Required task:
Copy every one of the records below exactly as it appears, line for line.

**** Working data ****

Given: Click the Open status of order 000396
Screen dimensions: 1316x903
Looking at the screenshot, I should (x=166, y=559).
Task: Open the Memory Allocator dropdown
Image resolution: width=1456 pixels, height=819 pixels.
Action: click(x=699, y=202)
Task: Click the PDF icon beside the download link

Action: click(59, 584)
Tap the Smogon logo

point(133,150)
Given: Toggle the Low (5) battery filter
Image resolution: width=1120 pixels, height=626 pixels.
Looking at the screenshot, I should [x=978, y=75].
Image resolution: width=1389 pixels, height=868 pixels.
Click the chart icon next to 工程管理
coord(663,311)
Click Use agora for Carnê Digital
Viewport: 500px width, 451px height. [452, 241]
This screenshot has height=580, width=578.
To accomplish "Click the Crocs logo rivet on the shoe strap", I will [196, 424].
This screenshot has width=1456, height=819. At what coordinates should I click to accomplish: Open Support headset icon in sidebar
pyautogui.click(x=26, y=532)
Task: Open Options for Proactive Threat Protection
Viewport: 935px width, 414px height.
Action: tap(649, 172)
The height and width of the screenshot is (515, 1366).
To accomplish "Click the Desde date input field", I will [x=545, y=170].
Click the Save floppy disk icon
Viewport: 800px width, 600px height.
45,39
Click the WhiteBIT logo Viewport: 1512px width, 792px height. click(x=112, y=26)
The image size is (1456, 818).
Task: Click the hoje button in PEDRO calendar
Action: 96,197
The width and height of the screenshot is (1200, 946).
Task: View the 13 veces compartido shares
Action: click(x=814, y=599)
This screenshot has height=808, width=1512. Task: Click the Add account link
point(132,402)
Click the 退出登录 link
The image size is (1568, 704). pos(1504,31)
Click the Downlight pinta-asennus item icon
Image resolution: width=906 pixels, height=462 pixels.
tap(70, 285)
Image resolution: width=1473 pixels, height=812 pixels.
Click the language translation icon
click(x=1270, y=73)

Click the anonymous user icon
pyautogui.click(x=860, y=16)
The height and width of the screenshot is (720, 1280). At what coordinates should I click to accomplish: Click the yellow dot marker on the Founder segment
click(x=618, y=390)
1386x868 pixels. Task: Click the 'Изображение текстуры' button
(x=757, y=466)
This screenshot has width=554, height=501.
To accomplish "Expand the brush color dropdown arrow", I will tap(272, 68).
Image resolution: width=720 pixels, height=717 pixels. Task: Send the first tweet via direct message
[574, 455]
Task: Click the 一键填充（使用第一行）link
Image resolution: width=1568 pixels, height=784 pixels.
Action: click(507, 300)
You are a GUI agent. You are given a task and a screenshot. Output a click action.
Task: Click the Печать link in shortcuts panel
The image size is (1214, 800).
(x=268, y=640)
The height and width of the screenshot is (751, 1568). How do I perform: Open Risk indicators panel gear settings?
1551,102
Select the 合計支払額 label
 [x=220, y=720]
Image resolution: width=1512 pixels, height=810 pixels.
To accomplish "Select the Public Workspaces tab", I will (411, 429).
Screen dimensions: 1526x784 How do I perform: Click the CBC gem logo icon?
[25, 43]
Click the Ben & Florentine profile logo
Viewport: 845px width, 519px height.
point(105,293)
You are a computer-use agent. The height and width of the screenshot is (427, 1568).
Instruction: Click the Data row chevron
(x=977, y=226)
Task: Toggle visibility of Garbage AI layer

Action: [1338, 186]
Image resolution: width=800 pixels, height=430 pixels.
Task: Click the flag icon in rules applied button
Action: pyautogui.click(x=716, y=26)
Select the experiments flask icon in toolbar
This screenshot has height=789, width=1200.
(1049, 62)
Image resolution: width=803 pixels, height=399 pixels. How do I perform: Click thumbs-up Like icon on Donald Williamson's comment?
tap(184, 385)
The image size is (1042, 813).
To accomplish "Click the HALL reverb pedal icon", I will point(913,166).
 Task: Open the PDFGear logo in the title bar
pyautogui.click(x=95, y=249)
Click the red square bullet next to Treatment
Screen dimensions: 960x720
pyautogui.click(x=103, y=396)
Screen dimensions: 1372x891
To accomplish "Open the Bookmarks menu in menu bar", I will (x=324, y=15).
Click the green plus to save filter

****

Written answer:
Given: Click the Open status of order 000396
Screen dimensions: 1316x903
Looking at the screenshot, I should (x=166, y=559).
Task: Open the Memory Allocator dropdown
Image resolution: width=1456 pixels, height=819 pixels.
Action: click(x=699, y=202)
Task: Click the PDF icon beside the download link

Action: click(59, 584)
Tap the Smogon logo

point(133,150)
Given: Toggle the Low (5) battery filter
Image resolution: width=1120 pixels, height=626 pixels.
Looking at the screenshot, I should [x=978, y=75].
Image resolution: width=1389 pixels, height=868 pixels.
Click the chart icon next to 工程管理
coord(663,311)
Click Use agora for Carnê Digital
Viewport: 500px width, 451px height. [452, 241]
This screenshot has height=580, width=578.
To accomplish "Click the Crocs logo rivet on the shoe strap", I will [196, 424].
This screenshot has width=1456, height=819. At what coordinates should I click to accomplish: Open Support headset icon in sidebar
pyautogui.click(x=26, y=532)
Task: Open Options for Proactive Threat Protection
Viewport: 935px width, 414px height.
Action: tap(649, 172)
The height and width of the screenshot is (515, 1366).
To accomplish "Click the Desde date input field", I will [x=545, y=170].
Click the Save floppy disk icon
Viewport: 800px width, 600px height.
45,39
Click the WhiteBIT logo Viewport: 1512px width, 792px height. click(x=112, y=26)
The image size is (1456, 818).
Task: Click the hoje button in PEDRO calendar
Action: 96,197
The width and height of the screenshot is (1200, 946).
Task: View the 13 veces compartido shares
Action: click(x=814, y=599)
This screenshot has height=808, width=1512. Task: Click the Add account link
point(132,402)
Click the 退出登录 link
The image size is (1568, 704). pos(1504,31)
Click the Downlight pinta-asennus item icon
Image resolution: width=906 pixels, height=462 pixels.
tap(70, 285)
Image resolution: width=1473 pixels, height=812 pixels.
Click the language translation icon
click(x=1270, y=73)

Click the anonymous user icon
pyautogui.click(x=860, y=16)
The height and width of the screenshot is (720, 1280). At what coordinates should I click to accomplish: Click the yellow dot marker on the Founder segment
click(x=618, y=390)
1386x868 pixels. Task: Click the 'Изображение текстуры' button
(x=757, y=466)
This screenshot has width=554, height=501.
To accomplish "Expand the brush color dropdown arrow", I will tap(272, 68).
Image resolution: width=720 pixels, height=717 pixels. Task: Send the first tweet via direct message
[574, 455]
Task: Click the 一键填充（使用第一行）link
Image resolution: width=1568 pixels, height=784 pixels.
Action: click(507, 300)
You are a GUI agent. You are given a task and a screenshot. Output a click action.
Task: Click the Печать link in shortcuts panel
The image size is (1214, 800).
(x=268, y=640)
The height and width of the screenshot is (751, 1568). How do I perform: Open Risk indicators panel gear settings?
1551,102
Select the 合計支払額 label
 [x=220, y=720]
Image resolution: width=1512 pixels, height=810 pixels.
To accomplish "Select the Public Workspaces tab", I will (411, 429).
Screen dimensions: 1526x784 How do I perform: Click the CBC gem logo icon?
[25, 43]
Click the Ben & Florentine profile logo
Viewport: 845px width, 519px height.
point(105,293)
You are a computer-use agent. The height and width of the screenshot is (427, 1568).
Instruction: Click the Data row chevron
(x=977, y=226)
Task: Toggle visibility of Garbage AI layer

Action: [1338, 186]
Image resolution: width=800 pixels, height=430 pixels.
Task: Click the flag icon in rules applied button
Action: pyautogui.click(x=716, y=26)
Select the experiments flask icon in toolbar
This screenshot has height=789, width=1200.
(1049, 62)
Image resolution: width=803 pixels, height=399 pixels. How do I perform: Click thumbs-up Like icon on Donald Williamson's comment?
tap(184, 385)
The image size is (1042, 813).
To accomplish "Click the HALL reverb pedal icon", I will point(913,166).
 Task: Open the PDFGear logo in the title bar
pyautogui.click(x=95, y=249)
Click the red square bullet next to Treatment
Screen dimensions: 960x720
pyautogui.click(x=103, y=396)
Screen dimensions: 1372x891
To accomplish "Open the Bookmarks menu in menu bar", I will (x=324, y=15).
Click the green plus to save filter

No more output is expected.